The holy colors of Utopia—symbol of all good decency, handing out weaponry delivered by hover-jets, fueled by purple glow, discharging exhaust from their fuselages—the sonic booms showering ash down on the children of warring tribes believing in myths— passing their beliefs to the next series of soothsayers and sages—telling the stories that make up their reality.
Thoughts monitored by the Robot Queen.
Utopians, conditioned and made to believe that they had freewill bequeathed to them by their beneficent and wise government.
The purple, glowing antennae spinning continually from the her temple walls to the workers, the serial numbers registering in her memory banks.
Meanwhile, Utopian philosophers debated existence. Their philosophical theories did not bring scorn or criticism. Their opinions did not matter to normal Utopians, nor did their opinions matter to the queen or her congress. The philosophers had a job, and were content like any other Utopian, and they did not suffer any distress from trying to realize the futility of living.
All that mattered to the Utopians was the beauty and joy that could be attained in the gardens and workshops—their needs met.
Philosophers were no threat to Utopia’s congress.
Instead, the philosophers provided more entertainment on the screens, debating the meaning of Utopia, or life before the green sky, gibberish spoken through the speakers in the rafters, on the street corners, among the violet bushes with pink blossoms.
The terraced parks constantly bloomed, and the fallen petals were swept up by diminutive, half-mechanical beings the queen’s maker had created—the fallen petals taken to a lab where, under the purple light, the mak
er meticulously extracted and dissected parts of the petal to be used in special formulas, fused with aerosols to spray in the air over Utopia.
Other types of life were carried among the rummaged material taken from dead cities. Biomaterial not intended for Utopia, but survived in the warmth of the leviathan.
In the gardens were insects and rodents that burrowed through rock and soil, nibbling through wiring in the metal floors, digging down to the stone foundations of the city, into the furnace rooms, tended to by those given the honor of shoveling the ore into the furnaces that gave off heat and light, running the turbines and warehouse lights.
The rodents continued to burrow, attracted to whatever was beneath the furnace rooms and garages where the war machines sat in a comatose state, waiting for the order to wake and carry out their programming.
The rodents dug until they found refuge in the light of the great tree, where the animal-faced slaves had found sanctuary. Underneath the foundations of Utopia, having survived their burial, where bio-matter oozed down from clanging pipes, dripping into the large underground lake that had filled the meteorite’s crater.
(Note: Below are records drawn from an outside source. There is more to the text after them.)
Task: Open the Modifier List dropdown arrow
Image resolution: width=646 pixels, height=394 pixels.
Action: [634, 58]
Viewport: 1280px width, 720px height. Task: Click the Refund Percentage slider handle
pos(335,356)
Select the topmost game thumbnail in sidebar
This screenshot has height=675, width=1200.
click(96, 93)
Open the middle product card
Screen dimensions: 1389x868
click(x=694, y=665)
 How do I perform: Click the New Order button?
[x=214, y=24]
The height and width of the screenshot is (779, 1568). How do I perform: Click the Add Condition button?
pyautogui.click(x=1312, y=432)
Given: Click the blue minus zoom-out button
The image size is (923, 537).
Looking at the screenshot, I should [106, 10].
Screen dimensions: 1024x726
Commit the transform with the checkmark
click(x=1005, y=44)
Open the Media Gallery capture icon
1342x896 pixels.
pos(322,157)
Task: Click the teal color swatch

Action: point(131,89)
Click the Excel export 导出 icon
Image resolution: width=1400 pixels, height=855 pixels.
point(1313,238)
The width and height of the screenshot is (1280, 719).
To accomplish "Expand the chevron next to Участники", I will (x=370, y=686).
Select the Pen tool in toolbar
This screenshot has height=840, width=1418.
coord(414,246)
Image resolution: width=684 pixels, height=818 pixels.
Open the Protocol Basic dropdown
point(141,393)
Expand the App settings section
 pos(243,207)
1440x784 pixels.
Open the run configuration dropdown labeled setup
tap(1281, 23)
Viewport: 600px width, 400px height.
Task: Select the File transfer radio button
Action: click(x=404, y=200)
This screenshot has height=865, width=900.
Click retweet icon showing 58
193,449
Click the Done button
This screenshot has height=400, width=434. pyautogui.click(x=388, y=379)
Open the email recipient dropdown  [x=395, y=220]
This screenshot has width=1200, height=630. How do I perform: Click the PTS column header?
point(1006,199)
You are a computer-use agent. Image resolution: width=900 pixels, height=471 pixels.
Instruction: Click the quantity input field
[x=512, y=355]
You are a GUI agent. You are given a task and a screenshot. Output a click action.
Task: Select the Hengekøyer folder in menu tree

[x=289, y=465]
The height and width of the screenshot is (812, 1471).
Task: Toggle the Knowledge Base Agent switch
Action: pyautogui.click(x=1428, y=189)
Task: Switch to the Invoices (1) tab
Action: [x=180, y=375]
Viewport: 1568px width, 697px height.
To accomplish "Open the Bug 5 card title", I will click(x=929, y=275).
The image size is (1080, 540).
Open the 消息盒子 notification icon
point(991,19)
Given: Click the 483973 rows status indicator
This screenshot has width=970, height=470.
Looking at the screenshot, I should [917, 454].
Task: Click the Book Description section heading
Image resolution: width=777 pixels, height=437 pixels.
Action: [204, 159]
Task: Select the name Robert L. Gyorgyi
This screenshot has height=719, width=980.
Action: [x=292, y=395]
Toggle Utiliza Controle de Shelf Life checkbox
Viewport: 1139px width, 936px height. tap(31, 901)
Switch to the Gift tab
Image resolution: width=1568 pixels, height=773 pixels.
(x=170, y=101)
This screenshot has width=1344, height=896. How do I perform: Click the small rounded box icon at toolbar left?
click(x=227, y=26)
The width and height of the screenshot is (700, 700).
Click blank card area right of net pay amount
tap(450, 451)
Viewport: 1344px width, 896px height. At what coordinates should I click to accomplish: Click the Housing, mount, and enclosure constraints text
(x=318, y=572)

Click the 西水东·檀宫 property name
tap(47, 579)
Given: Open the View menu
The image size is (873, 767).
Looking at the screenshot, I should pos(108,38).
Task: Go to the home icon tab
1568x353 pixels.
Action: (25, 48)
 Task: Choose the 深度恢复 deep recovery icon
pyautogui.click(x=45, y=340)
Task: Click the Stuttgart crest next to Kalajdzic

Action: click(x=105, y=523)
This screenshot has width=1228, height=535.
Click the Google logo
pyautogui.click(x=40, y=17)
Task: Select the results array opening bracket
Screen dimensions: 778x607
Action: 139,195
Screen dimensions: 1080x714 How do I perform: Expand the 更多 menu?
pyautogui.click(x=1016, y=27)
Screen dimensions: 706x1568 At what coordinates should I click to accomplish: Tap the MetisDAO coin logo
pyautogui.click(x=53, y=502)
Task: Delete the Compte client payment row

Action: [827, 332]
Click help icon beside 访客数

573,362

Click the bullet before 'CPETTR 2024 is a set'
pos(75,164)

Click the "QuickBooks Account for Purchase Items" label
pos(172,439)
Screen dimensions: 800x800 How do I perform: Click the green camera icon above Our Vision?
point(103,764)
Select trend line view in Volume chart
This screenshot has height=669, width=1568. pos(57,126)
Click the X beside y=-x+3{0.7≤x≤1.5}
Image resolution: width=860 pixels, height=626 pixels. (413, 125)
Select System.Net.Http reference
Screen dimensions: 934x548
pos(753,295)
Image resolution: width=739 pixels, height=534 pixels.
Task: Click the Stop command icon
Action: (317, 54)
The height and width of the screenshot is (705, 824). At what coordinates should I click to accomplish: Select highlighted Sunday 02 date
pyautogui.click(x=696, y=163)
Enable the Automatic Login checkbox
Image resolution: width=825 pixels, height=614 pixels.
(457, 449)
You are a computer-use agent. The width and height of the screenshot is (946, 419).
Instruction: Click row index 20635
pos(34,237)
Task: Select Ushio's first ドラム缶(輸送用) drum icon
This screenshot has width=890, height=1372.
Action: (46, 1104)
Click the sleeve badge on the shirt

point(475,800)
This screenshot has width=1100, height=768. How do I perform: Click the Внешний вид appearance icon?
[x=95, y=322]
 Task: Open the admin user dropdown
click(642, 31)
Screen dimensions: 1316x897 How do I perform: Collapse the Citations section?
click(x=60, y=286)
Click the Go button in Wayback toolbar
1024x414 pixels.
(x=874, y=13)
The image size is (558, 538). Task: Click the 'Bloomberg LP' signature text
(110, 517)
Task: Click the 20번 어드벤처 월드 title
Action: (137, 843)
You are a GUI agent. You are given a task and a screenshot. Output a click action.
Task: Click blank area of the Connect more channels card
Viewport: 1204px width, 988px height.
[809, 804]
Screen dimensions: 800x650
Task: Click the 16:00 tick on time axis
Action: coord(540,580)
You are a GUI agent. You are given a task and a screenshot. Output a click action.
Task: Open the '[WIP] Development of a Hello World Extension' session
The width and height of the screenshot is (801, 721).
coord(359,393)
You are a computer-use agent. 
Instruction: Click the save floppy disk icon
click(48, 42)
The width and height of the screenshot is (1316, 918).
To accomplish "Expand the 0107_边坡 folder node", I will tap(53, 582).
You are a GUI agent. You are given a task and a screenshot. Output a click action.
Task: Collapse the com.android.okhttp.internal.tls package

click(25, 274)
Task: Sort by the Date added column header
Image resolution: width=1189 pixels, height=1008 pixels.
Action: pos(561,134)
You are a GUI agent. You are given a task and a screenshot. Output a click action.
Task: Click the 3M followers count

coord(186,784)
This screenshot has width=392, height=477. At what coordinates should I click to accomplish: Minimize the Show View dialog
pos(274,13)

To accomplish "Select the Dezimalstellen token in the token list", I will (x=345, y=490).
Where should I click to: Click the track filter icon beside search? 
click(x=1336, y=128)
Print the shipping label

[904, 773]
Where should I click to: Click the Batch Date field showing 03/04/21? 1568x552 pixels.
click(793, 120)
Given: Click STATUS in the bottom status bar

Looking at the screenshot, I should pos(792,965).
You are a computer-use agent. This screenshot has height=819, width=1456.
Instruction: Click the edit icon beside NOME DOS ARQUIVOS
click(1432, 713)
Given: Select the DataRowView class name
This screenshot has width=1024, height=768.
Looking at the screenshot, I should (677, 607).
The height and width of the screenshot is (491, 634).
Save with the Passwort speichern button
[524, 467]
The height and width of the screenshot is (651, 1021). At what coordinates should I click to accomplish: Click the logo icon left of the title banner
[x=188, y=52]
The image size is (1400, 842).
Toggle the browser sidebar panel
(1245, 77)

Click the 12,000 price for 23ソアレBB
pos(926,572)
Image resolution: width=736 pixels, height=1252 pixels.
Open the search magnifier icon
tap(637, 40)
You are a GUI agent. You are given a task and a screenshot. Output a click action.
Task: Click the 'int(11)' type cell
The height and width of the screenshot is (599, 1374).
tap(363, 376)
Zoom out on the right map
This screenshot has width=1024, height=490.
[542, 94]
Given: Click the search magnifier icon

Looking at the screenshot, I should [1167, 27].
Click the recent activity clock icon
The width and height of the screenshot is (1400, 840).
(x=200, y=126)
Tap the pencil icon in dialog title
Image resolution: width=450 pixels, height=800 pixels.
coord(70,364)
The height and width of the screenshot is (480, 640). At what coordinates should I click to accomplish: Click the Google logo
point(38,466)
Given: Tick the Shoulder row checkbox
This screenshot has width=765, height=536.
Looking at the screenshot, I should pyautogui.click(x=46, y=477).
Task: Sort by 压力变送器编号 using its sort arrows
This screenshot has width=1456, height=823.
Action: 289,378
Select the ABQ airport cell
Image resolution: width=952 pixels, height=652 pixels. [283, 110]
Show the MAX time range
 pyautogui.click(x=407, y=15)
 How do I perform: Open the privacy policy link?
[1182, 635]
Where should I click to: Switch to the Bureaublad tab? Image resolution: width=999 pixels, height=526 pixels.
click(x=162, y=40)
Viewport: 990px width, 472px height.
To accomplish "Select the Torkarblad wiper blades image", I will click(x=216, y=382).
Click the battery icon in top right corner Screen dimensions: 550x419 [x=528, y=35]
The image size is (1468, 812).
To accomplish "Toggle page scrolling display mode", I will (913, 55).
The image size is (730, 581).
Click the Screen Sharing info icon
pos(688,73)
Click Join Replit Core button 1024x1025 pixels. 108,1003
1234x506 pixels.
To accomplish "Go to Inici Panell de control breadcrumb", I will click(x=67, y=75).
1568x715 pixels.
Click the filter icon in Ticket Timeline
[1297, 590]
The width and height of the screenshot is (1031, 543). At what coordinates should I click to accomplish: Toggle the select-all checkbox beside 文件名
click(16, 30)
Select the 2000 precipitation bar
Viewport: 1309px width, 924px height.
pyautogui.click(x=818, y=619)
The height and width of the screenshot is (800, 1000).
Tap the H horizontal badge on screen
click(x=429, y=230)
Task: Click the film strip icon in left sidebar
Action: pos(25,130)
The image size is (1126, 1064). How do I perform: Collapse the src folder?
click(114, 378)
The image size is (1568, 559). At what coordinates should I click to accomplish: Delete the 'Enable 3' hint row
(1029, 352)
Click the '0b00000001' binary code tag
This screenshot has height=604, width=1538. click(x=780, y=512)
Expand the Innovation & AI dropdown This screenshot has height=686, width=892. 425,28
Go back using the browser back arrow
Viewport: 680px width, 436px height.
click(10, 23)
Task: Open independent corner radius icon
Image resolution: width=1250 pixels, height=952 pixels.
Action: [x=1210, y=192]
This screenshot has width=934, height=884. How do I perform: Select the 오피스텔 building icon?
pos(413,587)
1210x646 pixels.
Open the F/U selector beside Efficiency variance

The insects and rodents grew, carrying seeds in their stomachs, releasing them in melted permafrost, while bio sludge mixed with frozen organisms and plant matter dripped further down into the cavern that held the tree.
Witch Mother called out to all of its underground children gathering beside the lake, in the light of the great tree, where Miner reached out and tore at the soft, wet cells of the amnio-sac, ripping at the membrane, feeling the cold air entering, tearing the sac wider with his hands like splitting open the guts of the leviathan.
Eleven
The human slid through the slit, crawled out on the edge of the lake.
Born of the fluid that ran down from the workshops above, he lay silent, in pain. He sensed his new world: The coolness of the underground breeze that blew through the massive vent systems built for the furnace rooms, the colder winds blowing down through the crevices, funneling across the emerald water, small four-winged birds that surfed the waves, the starlight pouring from the chest of the gnarled tree beside the underground lake.